* Exercise requirements
Transcribe all the entries word for word, skipping the pictures.

[Pixel coordinate grounding data]
☆ ☆ ☆
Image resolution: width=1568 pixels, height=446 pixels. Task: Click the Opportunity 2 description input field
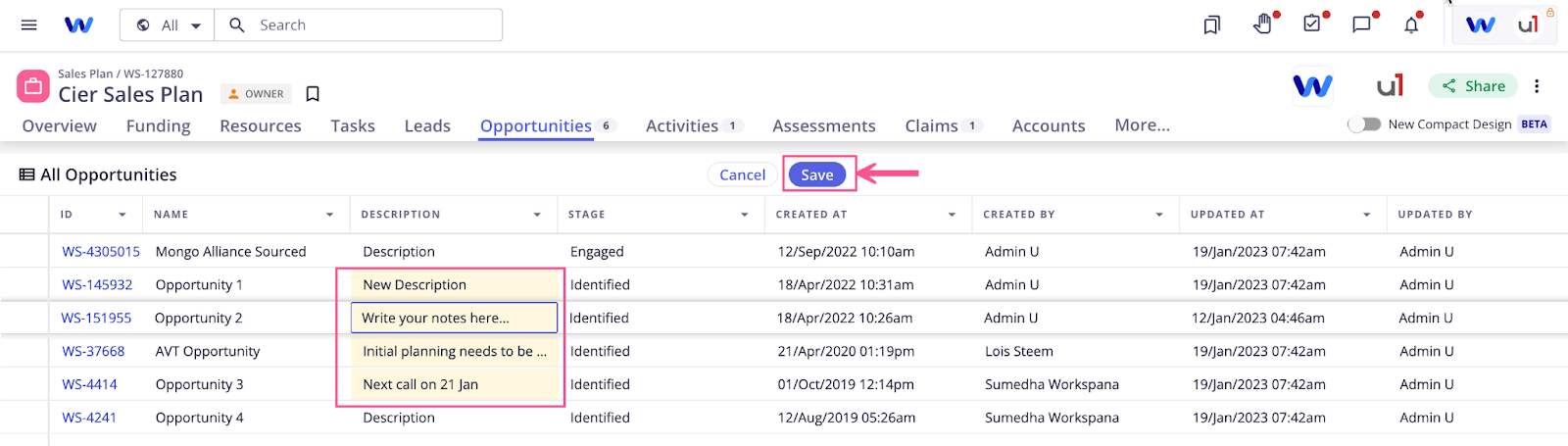pyautogui.click(x=454, y=318)
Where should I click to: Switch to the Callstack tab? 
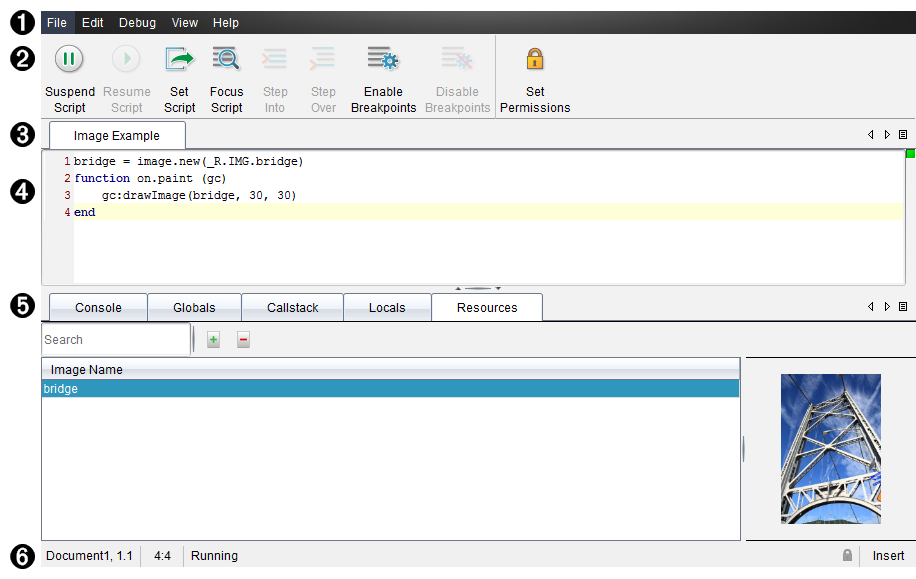[292, 308]
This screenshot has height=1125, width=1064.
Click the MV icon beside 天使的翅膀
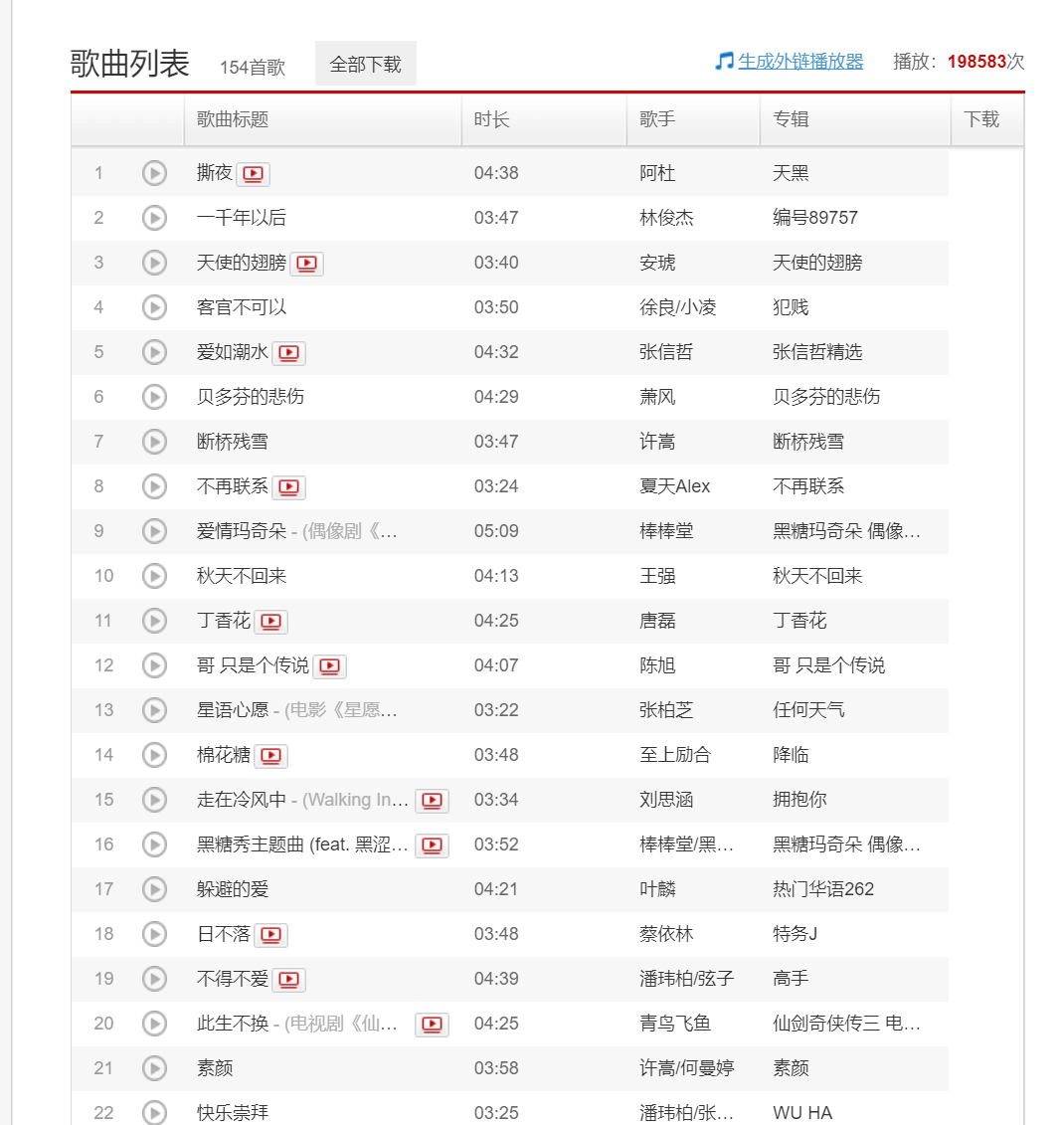[307, 263]
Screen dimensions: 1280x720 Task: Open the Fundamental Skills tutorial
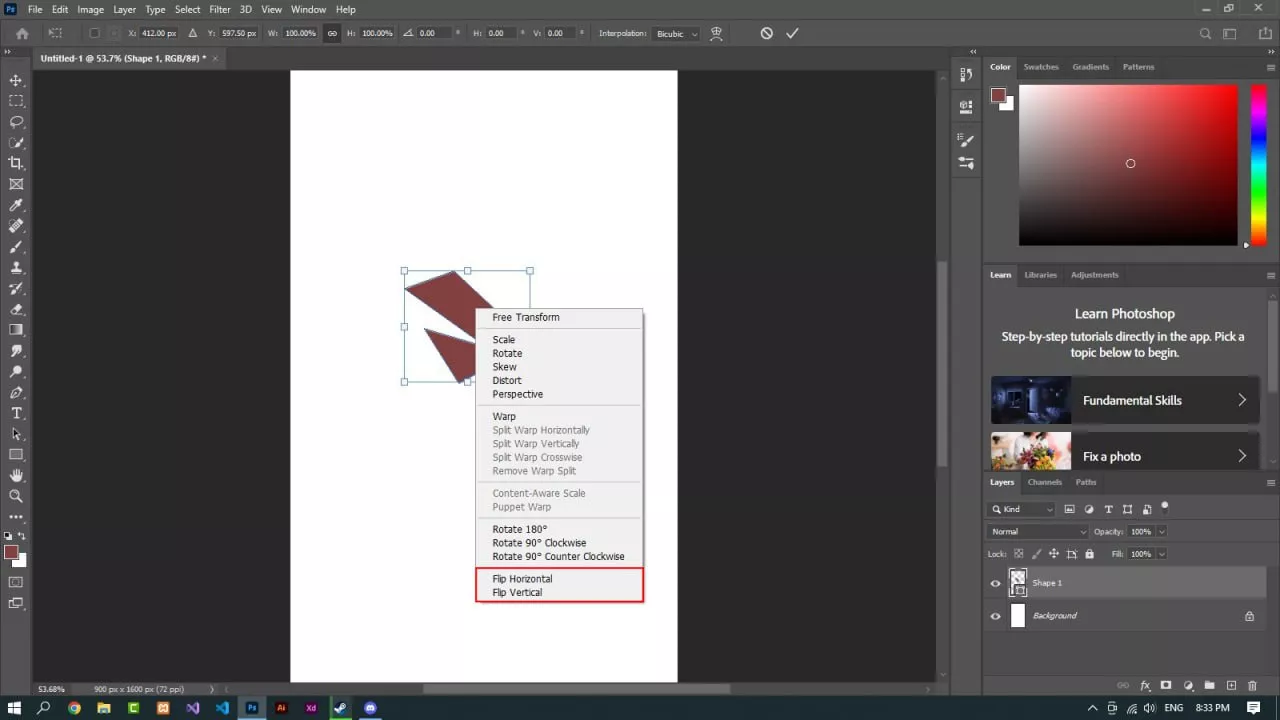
☆ ☆ ☆
* Exercise solution
Image resolution: width=1568 pixels, height=446 pixels. Task: Click the Opportunity 2 description input field
pyautogui.click(x=454, y=318)
Where should I click to: Switch to the Callstack tab? 
[292, 308]
This screenshot has height=1125, width=1064.
Click the MV icon beside 天使的翅膀
[307, 263]
Screen dimensions: 1280x720 Task: Open the Fundamental Skills tutorial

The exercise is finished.